▶ [Task description]
All lines in the material below that contain "panel" should be located and copied.

▶ [Raw data]
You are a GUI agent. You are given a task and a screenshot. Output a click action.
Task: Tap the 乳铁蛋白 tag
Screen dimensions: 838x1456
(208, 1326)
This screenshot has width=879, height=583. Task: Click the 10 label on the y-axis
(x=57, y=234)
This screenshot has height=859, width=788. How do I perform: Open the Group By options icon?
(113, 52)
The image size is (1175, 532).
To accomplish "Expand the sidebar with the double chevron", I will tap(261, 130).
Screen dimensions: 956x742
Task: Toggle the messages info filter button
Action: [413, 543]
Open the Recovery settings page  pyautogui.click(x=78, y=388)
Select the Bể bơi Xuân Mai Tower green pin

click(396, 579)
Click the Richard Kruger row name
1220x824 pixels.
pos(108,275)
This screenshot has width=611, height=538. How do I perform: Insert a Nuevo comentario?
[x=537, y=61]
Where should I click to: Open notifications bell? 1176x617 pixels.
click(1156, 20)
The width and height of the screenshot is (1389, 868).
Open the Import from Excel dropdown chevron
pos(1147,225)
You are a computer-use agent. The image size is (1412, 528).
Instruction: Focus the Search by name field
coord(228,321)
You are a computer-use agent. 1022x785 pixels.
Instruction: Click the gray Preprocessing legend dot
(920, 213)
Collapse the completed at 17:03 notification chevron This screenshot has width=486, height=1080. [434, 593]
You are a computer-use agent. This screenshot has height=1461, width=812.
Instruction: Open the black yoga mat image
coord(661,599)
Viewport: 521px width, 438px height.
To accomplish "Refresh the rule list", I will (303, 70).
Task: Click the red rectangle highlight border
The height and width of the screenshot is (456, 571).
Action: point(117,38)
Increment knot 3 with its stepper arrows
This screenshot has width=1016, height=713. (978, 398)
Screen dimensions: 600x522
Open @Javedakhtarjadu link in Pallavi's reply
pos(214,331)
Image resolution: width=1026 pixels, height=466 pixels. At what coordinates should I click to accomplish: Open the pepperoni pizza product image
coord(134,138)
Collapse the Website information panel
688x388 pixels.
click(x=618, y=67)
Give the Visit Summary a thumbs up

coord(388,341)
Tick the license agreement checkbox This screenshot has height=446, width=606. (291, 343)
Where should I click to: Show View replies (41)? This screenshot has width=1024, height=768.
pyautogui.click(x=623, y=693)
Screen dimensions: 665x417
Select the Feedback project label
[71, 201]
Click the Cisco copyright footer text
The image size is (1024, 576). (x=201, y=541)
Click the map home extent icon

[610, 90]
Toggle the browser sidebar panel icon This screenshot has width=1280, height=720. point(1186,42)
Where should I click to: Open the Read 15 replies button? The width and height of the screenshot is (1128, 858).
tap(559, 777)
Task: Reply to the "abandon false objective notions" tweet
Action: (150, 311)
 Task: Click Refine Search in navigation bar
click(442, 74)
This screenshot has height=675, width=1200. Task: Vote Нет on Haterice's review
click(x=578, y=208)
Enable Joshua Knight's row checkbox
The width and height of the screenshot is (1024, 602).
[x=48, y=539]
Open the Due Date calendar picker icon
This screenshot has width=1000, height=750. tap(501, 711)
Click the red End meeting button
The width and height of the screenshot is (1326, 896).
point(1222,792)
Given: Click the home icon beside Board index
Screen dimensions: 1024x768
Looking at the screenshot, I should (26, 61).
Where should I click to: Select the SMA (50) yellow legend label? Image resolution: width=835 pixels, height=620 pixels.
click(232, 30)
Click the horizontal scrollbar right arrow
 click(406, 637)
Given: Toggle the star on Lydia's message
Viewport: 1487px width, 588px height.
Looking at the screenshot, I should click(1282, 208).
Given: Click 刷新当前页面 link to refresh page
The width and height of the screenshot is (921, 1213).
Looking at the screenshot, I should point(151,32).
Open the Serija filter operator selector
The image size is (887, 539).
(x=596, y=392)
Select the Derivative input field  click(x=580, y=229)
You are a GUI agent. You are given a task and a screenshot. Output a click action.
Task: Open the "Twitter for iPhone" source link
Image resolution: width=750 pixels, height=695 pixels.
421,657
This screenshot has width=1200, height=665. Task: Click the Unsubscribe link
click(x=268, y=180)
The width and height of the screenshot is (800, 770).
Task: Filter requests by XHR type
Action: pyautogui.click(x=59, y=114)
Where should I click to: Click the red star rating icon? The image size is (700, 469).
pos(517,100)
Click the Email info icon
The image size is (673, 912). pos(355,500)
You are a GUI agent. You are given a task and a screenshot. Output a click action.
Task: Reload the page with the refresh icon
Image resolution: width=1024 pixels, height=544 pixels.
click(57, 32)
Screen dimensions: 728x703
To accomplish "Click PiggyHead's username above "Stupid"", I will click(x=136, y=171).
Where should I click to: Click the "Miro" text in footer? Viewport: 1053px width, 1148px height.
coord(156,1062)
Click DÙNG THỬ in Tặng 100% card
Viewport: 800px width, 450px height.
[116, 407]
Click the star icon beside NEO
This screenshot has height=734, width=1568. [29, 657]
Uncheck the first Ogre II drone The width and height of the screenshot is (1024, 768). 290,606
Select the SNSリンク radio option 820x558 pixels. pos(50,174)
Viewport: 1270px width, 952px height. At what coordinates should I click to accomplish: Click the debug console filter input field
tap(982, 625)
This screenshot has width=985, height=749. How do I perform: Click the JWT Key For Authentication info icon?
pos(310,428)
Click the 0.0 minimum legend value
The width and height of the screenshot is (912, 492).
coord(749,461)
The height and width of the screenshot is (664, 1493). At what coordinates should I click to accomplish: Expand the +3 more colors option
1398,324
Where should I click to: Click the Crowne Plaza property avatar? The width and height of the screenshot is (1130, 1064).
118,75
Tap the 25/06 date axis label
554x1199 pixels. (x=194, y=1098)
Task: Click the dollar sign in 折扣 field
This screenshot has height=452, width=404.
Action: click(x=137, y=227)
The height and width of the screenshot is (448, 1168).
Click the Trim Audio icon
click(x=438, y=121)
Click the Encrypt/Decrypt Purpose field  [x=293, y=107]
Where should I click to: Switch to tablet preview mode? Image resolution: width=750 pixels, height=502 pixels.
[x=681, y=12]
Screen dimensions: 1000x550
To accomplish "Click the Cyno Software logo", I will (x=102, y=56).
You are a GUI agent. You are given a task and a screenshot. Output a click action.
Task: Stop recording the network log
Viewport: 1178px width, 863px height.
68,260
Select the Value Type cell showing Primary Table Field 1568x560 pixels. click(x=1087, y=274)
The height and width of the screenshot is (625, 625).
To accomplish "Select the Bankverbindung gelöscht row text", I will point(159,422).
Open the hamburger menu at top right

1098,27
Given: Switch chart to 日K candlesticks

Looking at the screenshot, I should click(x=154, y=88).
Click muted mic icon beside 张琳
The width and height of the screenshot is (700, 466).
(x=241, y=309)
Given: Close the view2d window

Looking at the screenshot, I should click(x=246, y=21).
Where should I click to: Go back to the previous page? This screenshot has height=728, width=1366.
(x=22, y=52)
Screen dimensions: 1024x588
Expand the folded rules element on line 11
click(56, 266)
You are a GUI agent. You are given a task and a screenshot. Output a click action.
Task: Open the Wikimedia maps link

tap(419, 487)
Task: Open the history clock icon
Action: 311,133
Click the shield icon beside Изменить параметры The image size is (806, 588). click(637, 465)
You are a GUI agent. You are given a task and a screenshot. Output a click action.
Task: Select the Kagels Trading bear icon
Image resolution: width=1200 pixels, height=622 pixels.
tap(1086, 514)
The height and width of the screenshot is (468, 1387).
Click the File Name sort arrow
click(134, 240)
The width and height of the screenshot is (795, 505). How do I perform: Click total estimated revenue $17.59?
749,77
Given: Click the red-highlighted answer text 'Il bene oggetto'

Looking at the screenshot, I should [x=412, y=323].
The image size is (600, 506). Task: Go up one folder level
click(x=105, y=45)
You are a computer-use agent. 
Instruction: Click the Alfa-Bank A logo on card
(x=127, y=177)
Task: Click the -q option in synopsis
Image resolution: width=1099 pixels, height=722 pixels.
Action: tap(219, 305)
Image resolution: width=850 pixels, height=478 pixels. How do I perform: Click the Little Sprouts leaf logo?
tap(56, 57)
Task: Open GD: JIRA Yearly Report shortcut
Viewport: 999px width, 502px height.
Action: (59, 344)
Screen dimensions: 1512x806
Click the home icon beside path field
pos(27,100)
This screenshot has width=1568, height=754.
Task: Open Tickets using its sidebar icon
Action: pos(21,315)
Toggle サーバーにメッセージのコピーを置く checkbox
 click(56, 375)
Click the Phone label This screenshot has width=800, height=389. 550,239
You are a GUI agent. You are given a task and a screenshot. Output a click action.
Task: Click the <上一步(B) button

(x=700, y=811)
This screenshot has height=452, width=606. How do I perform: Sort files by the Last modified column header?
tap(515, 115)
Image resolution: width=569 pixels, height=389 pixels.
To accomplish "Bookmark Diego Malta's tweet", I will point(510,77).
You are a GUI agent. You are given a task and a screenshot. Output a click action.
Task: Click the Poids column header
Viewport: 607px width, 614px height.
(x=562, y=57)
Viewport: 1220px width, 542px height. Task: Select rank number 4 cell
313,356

▶ [Task answer]
Collapse the Website information panel
Toggle the browser sidebar panel icon This screenshot has width=1280, height=720. point(1186,42)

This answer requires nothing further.